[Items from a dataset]
┏━━

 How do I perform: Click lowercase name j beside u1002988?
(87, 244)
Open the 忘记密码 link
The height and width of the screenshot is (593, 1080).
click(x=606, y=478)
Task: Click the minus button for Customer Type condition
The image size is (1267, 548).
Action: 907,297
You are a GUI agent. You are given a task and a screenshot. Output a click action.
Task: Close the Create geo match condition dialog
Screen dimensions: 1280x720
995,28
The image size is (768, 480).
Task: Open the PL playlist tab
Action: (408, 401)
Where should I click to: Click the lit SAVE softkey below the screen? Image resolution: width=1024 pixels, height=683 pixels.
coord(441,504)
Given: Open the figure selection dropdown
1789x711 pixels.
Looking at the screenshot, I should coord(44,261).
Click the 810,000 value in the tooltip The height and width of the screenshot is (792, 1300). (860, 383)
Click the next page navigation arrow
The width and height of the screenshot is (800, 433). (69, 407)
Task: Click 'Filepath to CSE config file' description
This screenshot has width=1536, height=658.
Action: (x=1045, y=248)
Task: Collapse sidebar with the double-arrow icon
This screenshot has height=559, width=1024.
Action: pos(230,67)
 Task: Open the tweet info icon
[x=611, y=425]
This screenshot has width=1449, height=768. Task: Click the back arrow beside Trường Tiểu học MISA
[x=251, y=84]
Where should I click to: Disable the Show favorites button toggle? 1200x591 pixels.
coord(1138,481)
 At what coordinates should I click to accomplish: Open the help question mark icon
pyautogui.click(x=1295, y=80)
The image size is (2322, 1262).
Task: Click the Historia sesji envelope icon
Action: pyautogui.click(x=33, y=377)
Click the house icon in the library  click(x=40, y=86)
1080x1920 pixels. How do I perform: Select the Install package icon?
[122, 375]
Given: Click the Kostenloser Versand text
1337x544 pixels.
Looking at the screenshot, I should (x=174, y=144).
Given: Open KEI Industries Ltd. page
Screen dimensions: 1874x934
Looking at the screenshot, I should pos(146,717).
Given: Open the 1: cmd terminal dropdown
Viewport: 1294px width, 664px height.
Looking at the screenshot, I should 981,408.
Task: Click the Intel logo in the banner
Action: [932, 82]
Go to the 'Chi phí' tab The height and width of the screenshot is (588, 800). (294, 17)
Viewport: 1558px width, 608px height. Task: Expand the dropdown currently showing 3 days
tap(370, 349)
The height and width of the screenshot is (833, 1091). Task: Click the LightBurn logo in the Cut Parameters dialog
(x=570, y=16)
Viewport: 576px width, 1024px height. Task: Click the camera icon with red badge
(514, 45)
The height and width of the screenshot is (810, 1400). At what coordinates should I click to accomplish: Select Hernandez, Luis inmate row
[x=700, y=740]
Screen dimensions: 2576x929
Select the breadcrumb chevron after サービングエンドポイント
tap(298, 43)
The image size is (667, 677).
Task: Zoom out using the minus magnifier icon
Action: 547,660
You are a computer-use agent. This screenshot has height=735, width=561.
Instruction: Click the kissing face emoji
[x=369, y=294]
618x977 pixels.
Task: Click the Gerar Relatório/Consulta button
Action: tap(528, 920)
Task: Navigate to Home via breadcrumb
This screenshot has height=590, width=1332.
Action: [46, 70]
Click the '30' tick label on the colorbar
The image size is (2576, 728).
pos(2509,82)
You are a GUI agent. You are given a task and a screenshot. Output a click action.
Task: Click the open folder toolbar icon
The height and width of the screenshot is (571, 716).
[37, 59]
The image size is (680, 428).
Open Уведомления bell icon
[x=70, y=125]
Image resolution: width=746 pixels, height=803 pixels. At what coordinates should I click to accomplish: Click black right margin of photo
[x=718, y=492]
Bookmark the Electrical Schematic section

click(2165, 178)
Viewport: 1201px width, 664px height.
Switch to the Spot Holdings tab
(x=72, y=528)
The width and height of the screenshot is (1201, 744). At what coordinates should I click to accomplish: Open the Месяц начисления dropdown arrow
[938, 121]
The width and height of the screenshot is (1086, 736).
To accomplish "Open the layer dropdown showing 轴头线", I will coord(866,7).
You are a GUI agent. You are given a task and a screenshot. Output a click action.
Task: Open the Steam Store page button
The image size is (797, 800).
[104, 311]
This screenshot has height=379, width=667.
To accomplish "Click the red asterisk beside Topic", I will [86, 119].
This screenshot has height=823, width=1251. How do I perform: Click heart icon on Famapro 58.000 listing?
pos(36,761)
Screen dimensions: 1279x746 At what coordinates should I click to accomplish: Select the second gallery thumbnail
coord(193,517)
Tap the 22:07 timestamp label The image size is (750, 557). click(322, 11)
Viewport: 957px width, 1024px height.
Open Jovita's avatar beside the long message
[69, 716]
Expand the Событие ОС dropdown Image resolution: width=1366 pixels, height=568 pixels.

┗━━

* _Exercise goal_: Copy the records above exactly, beginning at the line that contains "Task: Collapse sidebar" and stopping after the line that contains "Given: Open KEI Industries Ltd. page".

* _Response area_:
Task: Collapse sidebar with the double-arrow icon
This screenshot has height=559, width=1024.
Action: pos(230,67)
 Task: Open the tweet info icon
[x=611, y=425]
This screenshot has width=1449, height=768. Task: Click the back arrow beside Trường Tiểu học MISA
[x=251, y=84]
Where should I click to: Disable the Show favorites button toggle? 1200x591 pixels.
coord(1138,481)
 At what coordinates should I click to accomplish: Open the help question mark icon
pyautogui.click(x=1295, y=80)
The image size is (2322, 1262).
Task: Click the Historia sesji envelope icon
Action: pyautogui.click(x=33, y=377)
Click the house icon in the library  click(x=40, y=86)
1080x1920 pixels. How do I perform: Select the Install package icon?
[122, 375]
Given: Click the Kostenloser Versand text
1337x544 pixels.
Looking at the screenshot, I should (x=174, y=144).
Given: Open KEI Industries Ltd. page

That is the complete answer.